Quote from hardrock375:
The probability of the coin landing on heads ten times in a row is relatively small. The probability of this happening is made up of a series of events occurring. That is, the probability of the coin landing on heads, once, twice, thrice, four times, and so on. The key is, you have to bring all these events together and look at them as a series, rather than each being a separate throw. So, that is why the probability of flipping heads ten times in a row is so low.
The other question is what is the probability of flipping heads on the tenth try, after all the previous ones have been heads? The answer is 1/2, or 50%. Assuming the coin is fair, there are only two outcomes, heads being one, tails, the other. No matter what has happened during the series, the chance of the tenth flip being a head is 50%. Here we are not looking at the flip in a series, but as an independent event. The key phrase in this instance is "tenth try". We are looking at one event, not a series.

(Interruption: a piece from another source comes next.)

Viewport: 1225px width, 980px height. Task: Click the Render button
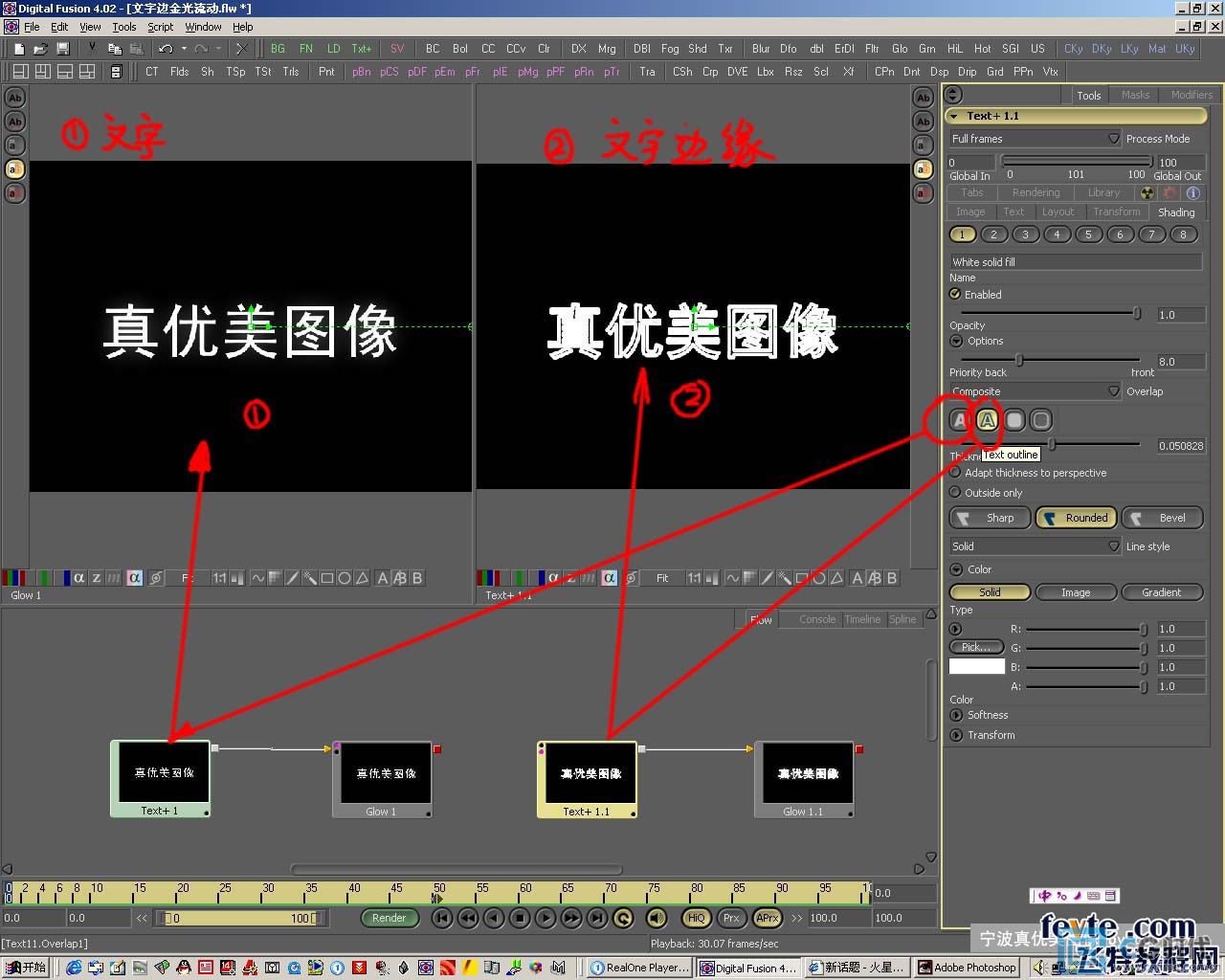point(389,918)
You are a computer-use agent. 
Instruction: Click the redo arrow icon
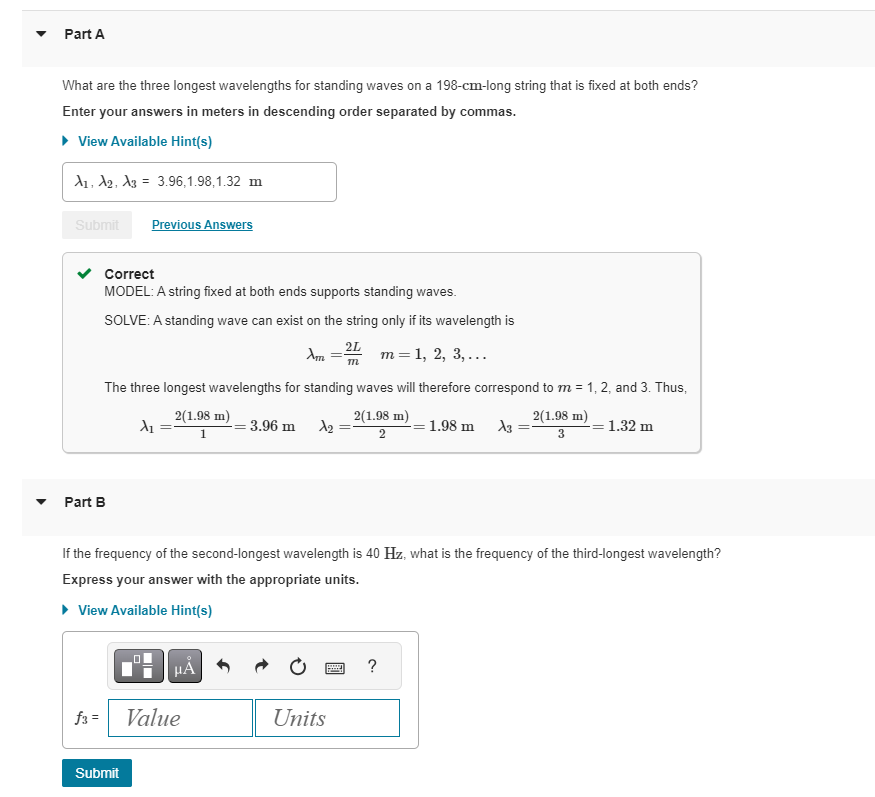pos(261,666)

Ok, this is what I meant by knowing it is correct and actually understanding it. Ten in a row and the actual tenth coin toss are separate events but what determines which one should control our bet? Intellectually I understand that the tenth toss is 50/50, but there is also a very low probability that the tenth toss will be heads. So which is the better bet?
Isn't fading the tenth throw basically what selling options premium is all about? We can't know the outcome of any particular day ahead of time but we know the results over time form a distribution curve and we are prepared to take on the risk that price stays within that curve.